In San Francisco, the company is holding its first cloud user conference, a perch to show off its product and win more paying customers. Keynotes will come from new enterprise boss Diane Greene and Urs Hölzle, its veteran infrastructure honcho. Also on the slate is Nicholas Harteau, the engineering boss at Spotify, a recent Google customer. He will probably dote on the value of Google’s cloud.
That accolade — proof that Google can serve a decent-sized enterprise — is a key part of the search giant’s pitch as it catches up to Amazon and Microsoft, which are ahead in the gainful cloud market. Another part is how well Google has done serving itself.
“The wonderful thing is that Google, for 18 years, since it’s been founded, has been in the cloud. It has focused on its extremely large customers — search, ads, YouTube,” Greene told Re/code in January for an interview about Google’s enterprise business. “Much of what we’re working on is moving these over for the public.”
Greene has a two-fold challenge: Steering the enterprise market toward Google and steering Google, a company historically wary of selling to businesses, toward enterprise. Internally, she has an edict to do both. She’s amassed considerable influence inside the company in a short amount of time. She’s hiring prolifically. And her agenda includes potential, financially consequential acquisitions.
Her division has room to grow. Google had just four percent of the cloud services market last year, behind Amazon Web Services, Microsoft Azure and IBM, according to estimates from Synergy Research Group.
One of Greene’s first acts at Google, she told us, was visiting its notoriously large data centers.
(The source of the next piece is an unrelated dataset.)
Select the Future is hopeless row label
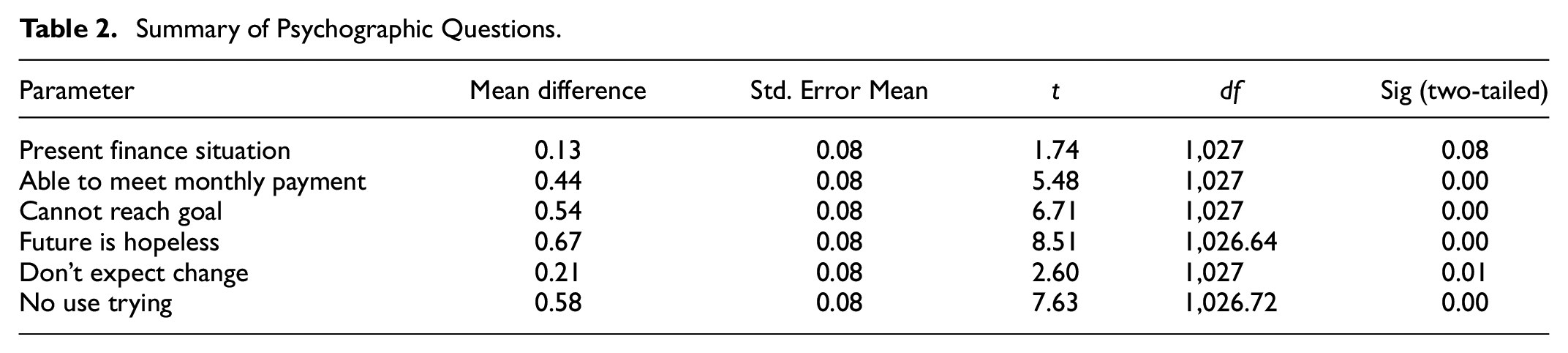Screen dimensions: 1568x353 119,242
On Tuesday, Google announced it would be adding another twelve more of these in the next 18 months.
“On the really hard stuff, like efficient, scalable technologies and data centers and premium data centers, I think Google is leading,” she said in January. “And I think we’re able to offer the best price performance already, which is a really great thing for customers and partners.”
Expect Google to roll out a few new customers and partners today. On late Tuesday, reports surfaced of two more big names, Disney and Home Depot. We’ve confirmed that both reports are true.
Another telling emphasis for Google comes from the final keynote speaker. That’s Jeff Dean, the revered researcher within Google’s mercenary machine learning division. Under CEO Sundar Pichai, Google is prioritizing the data processing technique across all of its products; it is, for Google, the primary ingredient in its competitive moat.
So machine learning would naturally be a big part of Google’s cloud strategy. The company has deployed the tools to improve the energy efficiency of its data centers. It’s likely Dean will detail the ways machine learning smarts can make Google’s cloud do things better than others. But it’s tough to tell, for now, if those smarts are enough of a selling point, or just good for Google.